#### REQUIRED WORK:
In the text below comparing INDEX-MATCH with VLOOKUP, which column of the range does the VLOOKUP function always use as its lookup column?

In the INDEX-MATCH formula, the MATCH function contains the lookup range, where the search_key is searched, and this range is also a 1D range. Because of this, we can minimize the dimension of the reference in the INDEX function, and input only the 1D list, from which the value of interest is extracted (Fig. 2.2). Overall, we can minimize the evaluated list to two 1D lists, and this can speed up the formula.

Figure 2.2 INDEX-MATCH vs. VLOOKUP: Range Dimension and Size
On the other hand, the lookup range and the extraction column in the VLOOKUP function must be in one array or range. Therefore, the range must always be a 2D range. If the column size between the lookup range, which is always the first column, and the extraction column is large, it can slow down the speed of the formula. In Google Sheets, this weakness of the VLOOKUP function is alleviated by creating an array using the curly brackets (Fig. 2.3). With this method, we can easily shorten the size of the range just like the INDEX-MATCH formula.

Figure 2.3 VLOOKUP with Curly Brackets {}
The case for dimension and size of the range will be more significant for scenarios where there’s only one lookup dimension (i.e., row input of INDEX). If the extraction column varies, this means that we also need to perform a lookup for the column headers. Therefore, we need to add another dimension (i.e., column input of INDEX) to the INDEX-MATCH formula. For this to work, we need to add another MATCH function to both formulas replacing the index in the VLOOKUP function and the column input in the INDEX function. Both INDEX-MATCH formula and VLOOKUP function now have the same settings.
- Flexibility of the Range and Lookup Range
The flexibility that we are talking about here in this section is the positioning of the lookup range and the extraction range. In the VLOOKUP function, the lookup column is always the first column in the range. The implication of this is that the extraction column will always be at the right of the lookup column. This is the reason why the VLOOKUP function can only do left lookup and right extraction. If the position of the two switches, then the VLOOKUP function won’t be applicable. This is the main advantage of the INDEX-MATCH formula. Due to the separation of the lookup column and the extraction column in the INDEX-MATCH formula, we can easily perform right or left lookup and extraction.

#### GIVEN DATA:
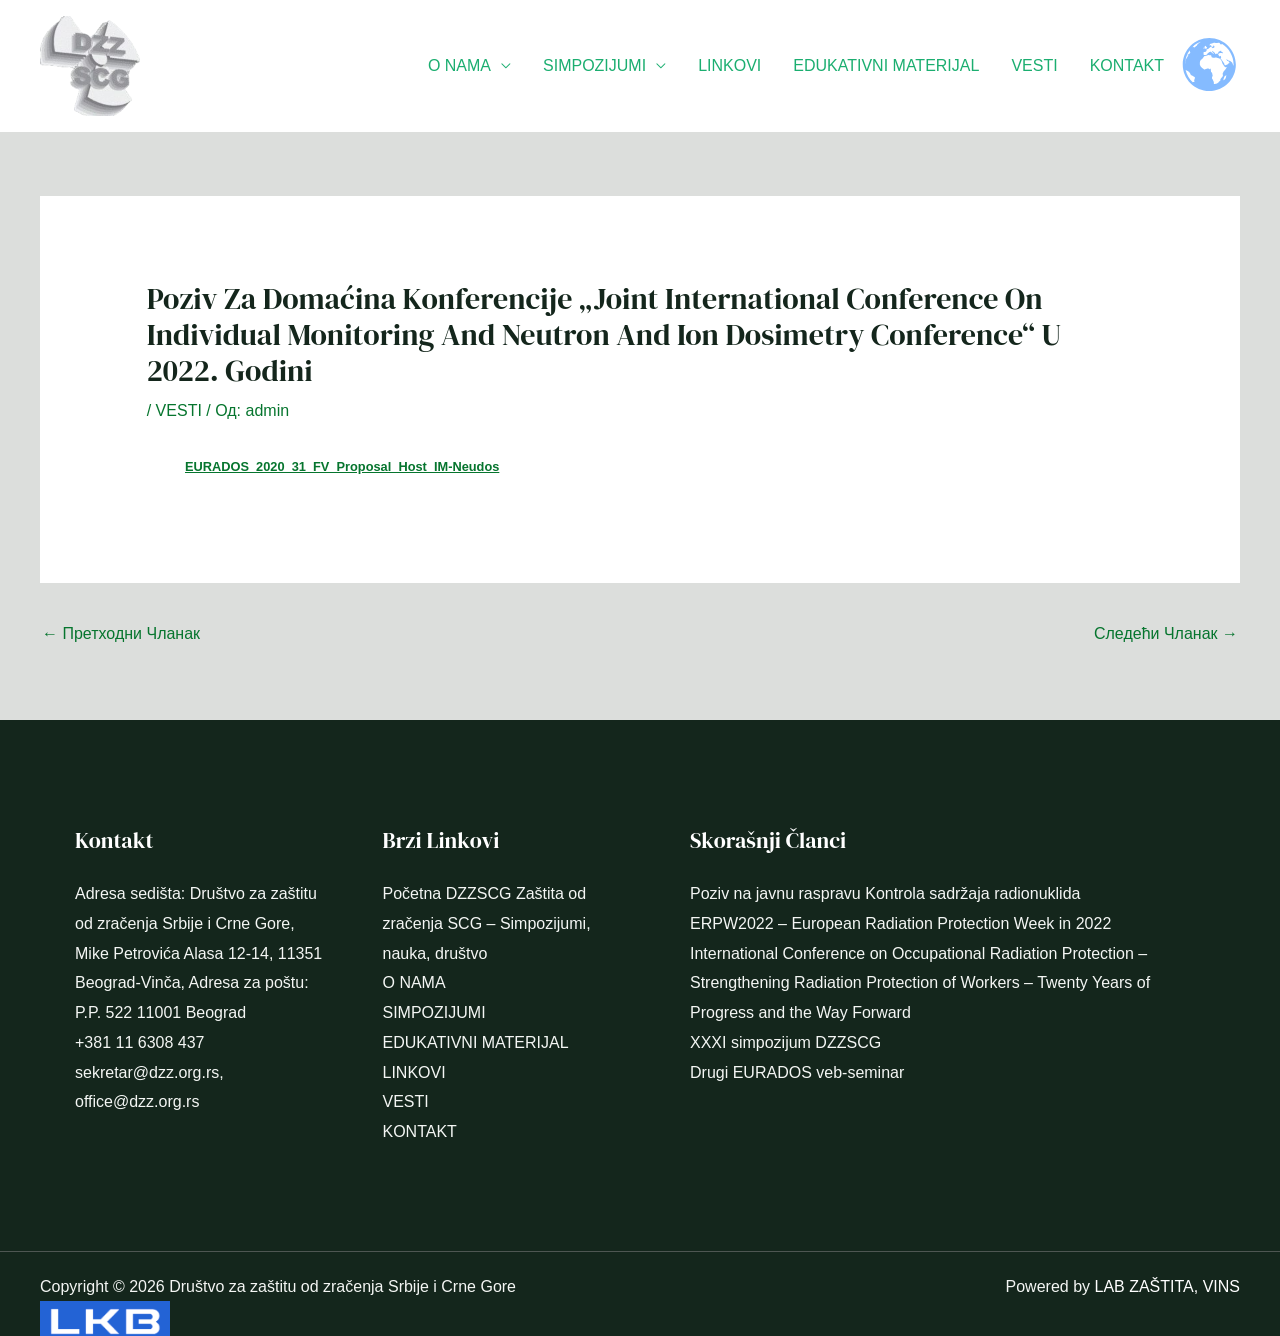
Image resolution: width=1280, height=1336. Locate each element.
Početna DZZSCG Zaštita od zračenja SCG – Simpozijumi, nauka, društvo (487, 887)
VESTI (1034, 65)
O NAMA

#### OUTPUT FOR THIS EXERCISE:
The first column.